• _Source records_
━━━
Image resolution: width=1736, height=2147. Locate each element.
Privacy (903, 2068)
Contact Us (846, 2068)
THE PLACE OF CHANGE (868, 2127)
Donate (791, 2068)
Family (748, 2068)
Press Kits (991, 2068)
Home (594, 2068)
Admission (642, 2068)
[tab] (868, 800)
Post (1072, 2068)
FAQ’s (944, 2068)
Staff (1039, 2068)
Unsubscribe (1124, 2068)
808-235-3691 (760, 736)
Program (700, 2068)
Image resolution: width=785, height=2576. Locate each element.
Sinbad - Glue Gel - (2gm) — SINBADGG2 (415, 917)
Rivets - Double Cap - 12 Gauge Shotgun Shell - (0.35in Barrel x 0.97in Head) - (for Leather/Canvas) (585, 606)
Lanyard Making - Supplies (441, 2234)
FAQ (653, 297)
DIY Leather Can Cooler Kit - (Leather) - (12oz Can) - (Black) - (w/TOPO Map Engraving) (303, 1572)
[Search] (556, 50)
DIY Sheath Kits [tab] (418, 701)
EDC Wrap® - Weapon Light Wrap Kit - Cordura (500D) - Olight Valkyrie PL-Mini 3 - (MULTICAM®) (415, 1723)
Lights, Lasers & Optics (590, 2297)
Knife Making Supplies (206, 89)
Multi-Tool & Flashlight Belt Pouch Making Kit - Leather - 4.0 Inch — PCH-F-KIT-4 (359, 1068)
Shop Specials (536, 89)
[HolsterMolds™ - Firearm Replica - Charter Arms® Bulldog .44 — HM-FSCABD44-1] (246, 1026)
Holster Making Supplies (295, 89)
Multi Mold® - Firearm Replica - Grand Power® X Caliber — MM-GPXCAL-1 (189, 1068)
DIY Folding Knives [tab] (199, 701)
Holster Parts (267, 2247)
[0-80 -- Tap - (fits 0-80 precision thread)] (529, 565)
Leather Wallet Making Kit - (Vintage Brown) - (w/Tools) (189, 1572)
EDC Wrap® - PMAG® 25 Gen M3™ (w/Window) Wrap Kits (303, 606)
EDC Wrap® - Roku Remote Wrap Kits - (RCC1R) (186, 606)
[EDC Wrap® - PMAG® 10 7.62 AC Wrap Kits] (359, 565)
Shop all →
━━━
• _What is being asked_
The lines above from the one with "Staff (1039, 2068)" through the one with "Leather Wallet Making" are to be duplicated exactly, ends included, with nothing added.

• _Task output_
Staff (1039, 2068)
Unsubscribe (1124, 2068)
808-235-3691 (760, 736)
Program (700, 2068)
Image resolution: width=785, height=2576. Locate each element.
Sinbad - Glue Gel - (2gm) — SINBADGG2 (415, 917)
Rivets - Double Cap - 12 Gauge Shotgun Shell - (0.35in Barrel x 0.97in Head) - (for Leather/Canvas) (585, 606)
Lanyard Making - Supplies (441, 2234)
FAQ (653, 297)
DIY Leather Can Cooler Kit - (Leather) - (12oz Can) - (Black) - (w/TOPO Map Engraving) (303, 1572)
[Search] (556, 50)
DIY Sheath Kits [tab] (418, 701)
EDC Wrap® - Weapon Light Wrap Kit - Cordura (500D) - Olight Valkyrie PL-Mini 3 - (MULTICAM®) (415, 1723)
Lights, Lasers & Optics (590, 2297)
Knife Making Supplies (206, 89)
Multi-Tool & Flashlight Belt Pouch Making Kit - Leather - 4.0 Inch — PCH-F-KIT-4 (359, 1068)
Shop Specials (536, 89)
[HolsterMolds™ - Firearm Replica - Charter Arms® Bulldog .44 — HM-FSCABD44-1] (246, 1026)
Holster Making Supplies (295, 89)
Multi Mold® - Firearm Replica - Grand Power® X Caliber — MM-GPXCAL-1 (189, 1068)
DIY Folding Knives [tab] (199, 701)
Holster Parts (267, 2247)
[0-80 -- Tap - (fits 0-80 precision thread)] (529, 565)
Leather Wallet Making Kit - (Vintage Brown) - (w/Tools) (189, 1572)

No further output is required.